El dolor es una señal de alerta que no podemos desatender porque -valga la tautología- nos va a doler más. Claro, podemos hacer el intento; podemos engañarnos a nosotros mismos. Y a veces es hasta necesario hacerlo. Piénsese, por ejemplo, en los pacientes terminales que recurren al cannabis para enmascarar su dolor; otros, en cambio, recurren a otras sustancias -como el alcohol- para enfrentarse a otro tipo de dolores. Pero, querámoslo o no, el dolor siempre va a estar ahí.

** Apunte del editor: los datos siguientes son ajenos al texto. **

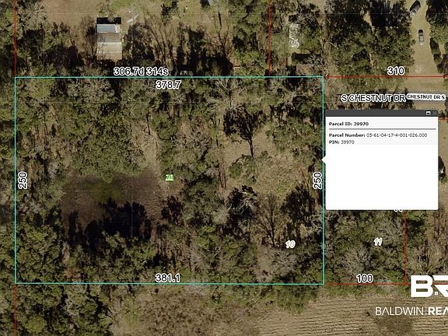448x336 pixels.
Task: Select the PIN 39970 value
Action: [x=348, y=142]
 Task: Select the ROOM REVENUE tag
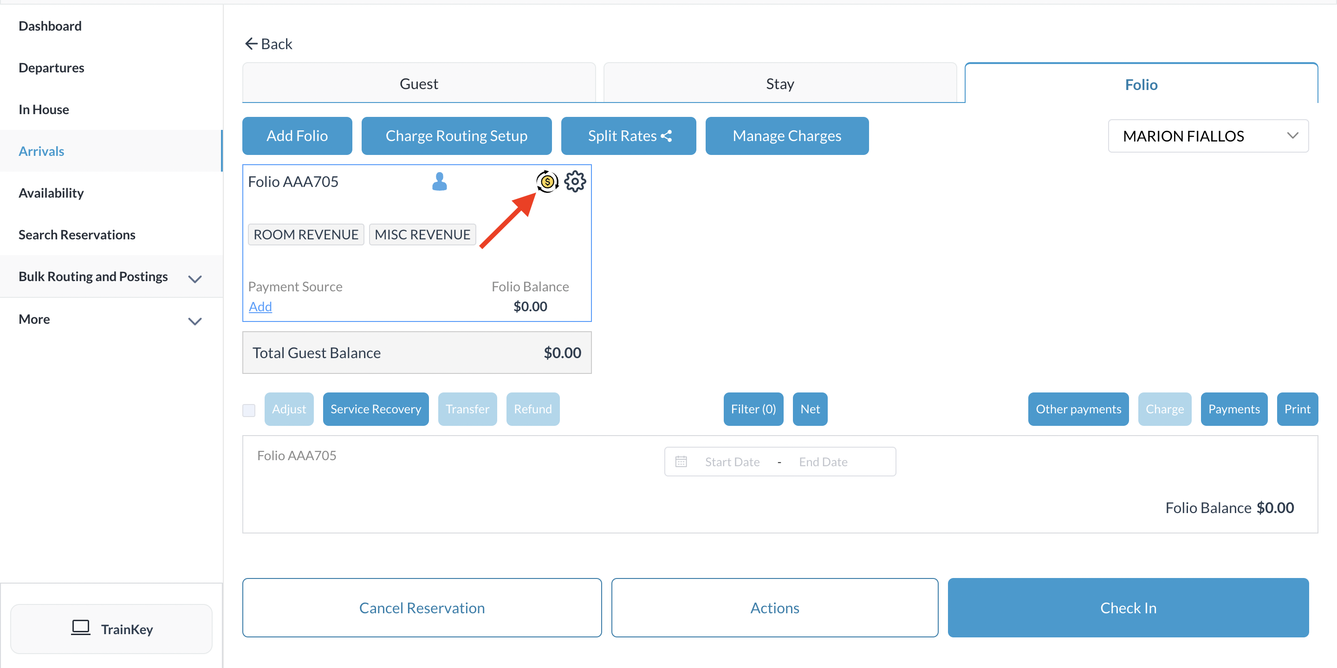coord(306,234)
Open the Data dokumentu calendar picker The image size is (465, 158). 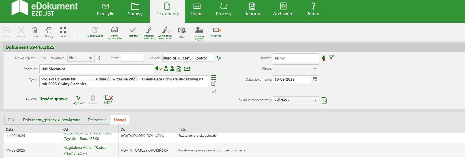[x=315, y=79]
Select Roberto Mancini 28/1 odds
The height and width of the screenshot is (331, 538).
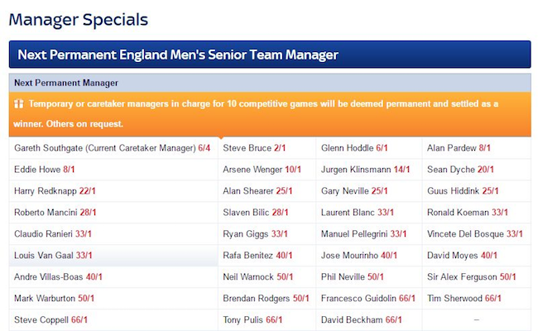113,213
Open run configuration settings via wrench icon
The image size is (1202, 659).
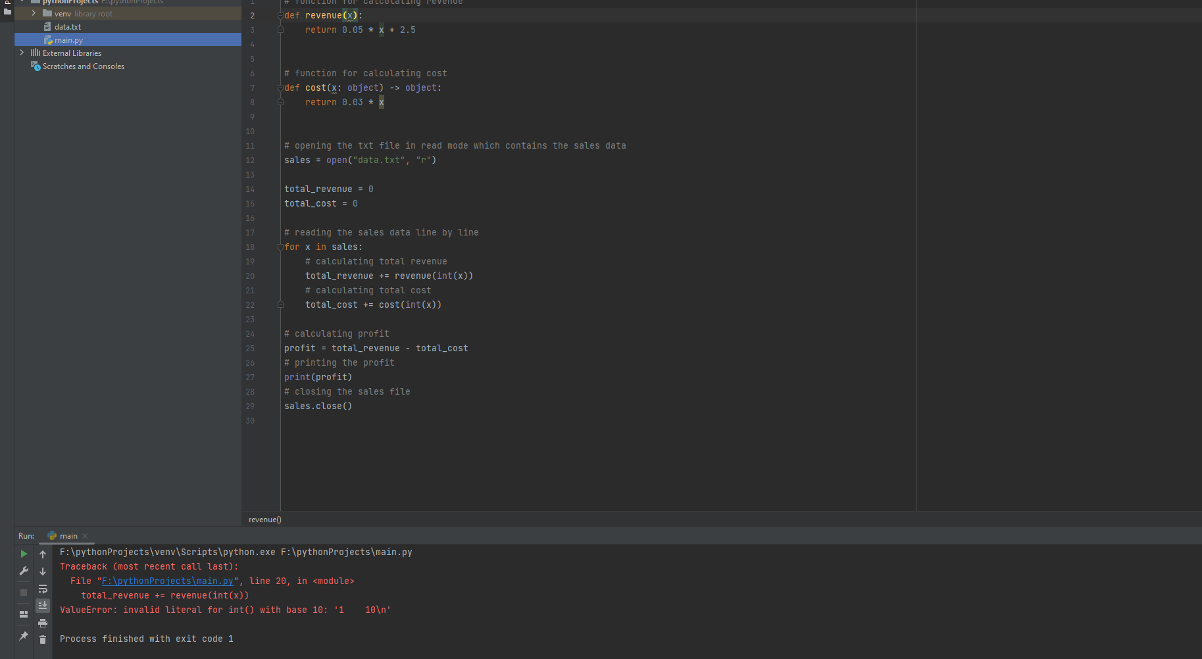23,570
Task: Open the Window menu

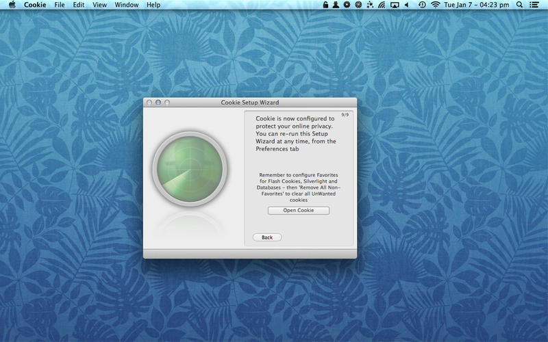Action: (x=127, y=5)
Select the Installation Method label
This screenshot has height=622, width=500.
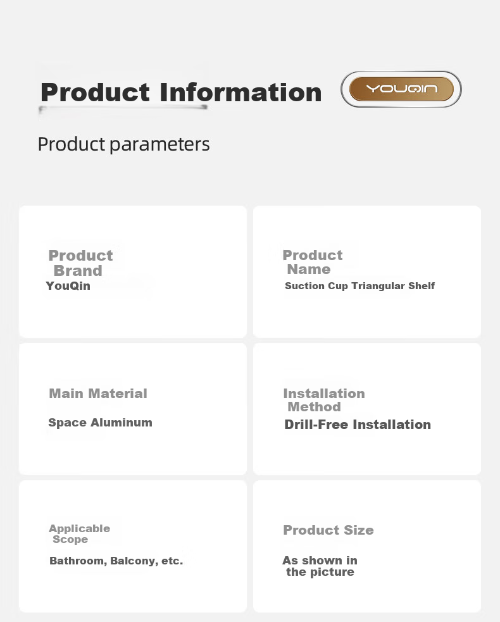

Hay que lamentar en ese sentido que vivamos en una época tan obsesionada con negar el dolor. Hacemos todo para que la vida no duela; como si pudiéramos hacer de ella una suerte de leche deslactosada o de café descafeinado. Perdemos de vista que, sin dolor, no tendríamos cómo identificar lo que es bueno y lo que es malo para nuestro propio cuerpo.

Y en ese camino para negar el dolor hemos llegado a causarnos más dolor. Piensen, por ejemplo, en la crisis de los opiáceos en los Estados Unidos, causada por el afán de las farmacéuticas de que el mundo entero se atiborrara con sus pastillas para el dolor.

El dolor -hay que recordarlo- es parte esencial de lo que somos. De hecho, no sentir dolor es más bien producto de mutaciones genéticas; como, por ejemplo, la de Jo Cameron, una escocesa que no siente dolor ni ansiedad debido a una mutación y cuyo caso abre las puertas a un futuro mundo sin dolor. Uno que, de nuevo, nos llevaría rápidamente a los excesos y a una mayor degradación. No es descabellado, por ejemplo, ver al calentamiento global como un caso de dolor a nivel planetario. Uno al que nos empecinamos en negar.

Al final, un mundo sin dolor no es algo deseable. En mi propio caso, ha sido el dolor el que me ha permitido transformarme. Me explico:

Después de la pandemia empecé a tener problemas de sueño: me levantaba temprano en la mañana y ya no me podía dormir. Hice de todo -yoga, ejercicio, más ejercicio, ir al siquiatra, etcétera- y aunque en un momento lamenté mi suerte -el típico por qué me pasa esto a mí-, llegué a entender que ese dolor me había obligado a dejar atrás mi zona de confort y a embarcarme en prácticas mucho más sanas.

Ahora cada que duermo mal, siento que es el cuerpo avisándome que me estoy desviando del camino y que debo volver. Es decir, podría lamentarme de mi cuerpo que ya no es el de un veinteañero, pero he optado por escucharlo; ojo: eso no significa acolitarle todo lo que me dice; es ahí donde entra la conciencia, que es la que puede discriminar qué tomar del mensaje que me está dando mi cuerpo y qué no. Por eso mismo, no se trata de romantizar el dolor o de volverse adicto al dolor, que es algo cada vez más común. No. Se trata, de nuevo, de escuchar lo que este nos quiere decir.

En este momento, el dolor ha aparecido una vez más para decirme fuerte y claro que debo enfocarme. Me han empezado a doler los dedos y otras partes del cuerpo y temo que pueda ser una hipertensión. No he ido al médico -debería, yo sé- porque no he tenido el tiempo suficiente. (Por eso mismo publico esta entrada un miércoles y no un lunes, como es habitual).

Sin embargo, sin ser yo un médico, hay partes del mensaje que puedo entender. Por ejemplo: que estoy fumando mucho, que estoy comiendo mal y que soy presa del sedentarismo. Todos esos son comportamientos que debo cambiar y que no cambiaría si no fuera por el dolor que siento. Porque, como se lo escuché alguna vez a alguien, las drogas son drogas porque son ricas; de la misma forma, los comportamientos poco saludables son comunes porque tienen una cierta carga de placer.

Hay que agradecer, entonces, que tenemos un cuerpo que puede sentir dolor y una conciencia que sabe qué hacer cuando el dolor aparece. Debemos dejar de quejarnos de que nuestros cuerpos ya no sean tan capaces; el tiempo pasa para todos. Pero lo peor que podemos hacer es seguir por la vida como si ese dolor no existiera. No, ahí está, míralo y escúchalo: tiene algo que decirte.